I can add to this that running e.g. findalldevstest.exe with a libpcap built with the NPcap-SDK but without
a NPcap driver/service installed, I get this total bogus error:

Error in pcap_lookupdev: PacketGetAdapterNames: The data area passed to a system call is too small.  (122)

(122 = ERROR_INSUFFICIENT_BUFFER).

AFAICS since PacketPopulateAdaptersInfoList() does not preserve it's error-code.
The test on if(!g_AdaptersInfoList) then sets a totally unrelated ERROR_INSUFFICIENT_BUFFER.

I modified PacketPopulateAdaptersInfoList() to return an error, and then findalldevstest.exe returns this bit more sensible error:

Error in pcap_findalldevs: PacketGetAdapterNames: The system cannot find the path specified.  (3)

which relates to opening the non-existing symlink \\.\Global\NPCAP\Loopback.

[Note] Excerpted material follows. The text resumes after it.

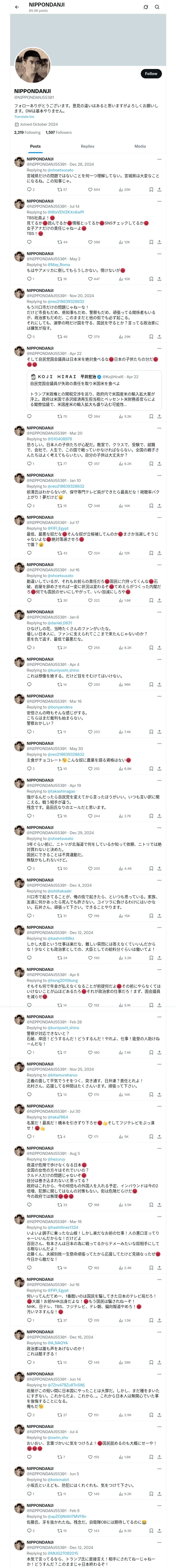Click the search icon in the profile header
Image resolution: width=176 pixels, height=1568 pixels.
coord(157,7)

dmiller-nmap pushed a commit that referenced this issue Mar 27, 2021
See #169. This still has a lot of flaws, but makes the following
important changes:

* Eliminates direct Registry queries for IP address info in favor of GAA
* Reduces 3 calls to GAA (IsIpv4Enabled, PacketAddIP6Addresses,
  PacketGetAdaptersIPH) down to 1 in PacketGetAdaptersNPF.
* Uses HeapAlloc instead of GlobalAlloc for the buffer used for GAA, as
  the old method was failing about 50% of the time in my tests.
* Stashes the buffer size used for the last successful call to GAA, in
  order to reduce the chance of failure and realloc.
* Uses GAA_FLAG_INCLUDE_ALL_INTERFACES to attempt to open all
  interfaces, in the hopes that future Npcap improvements may result in
  non-TCPIP interfaces being supported.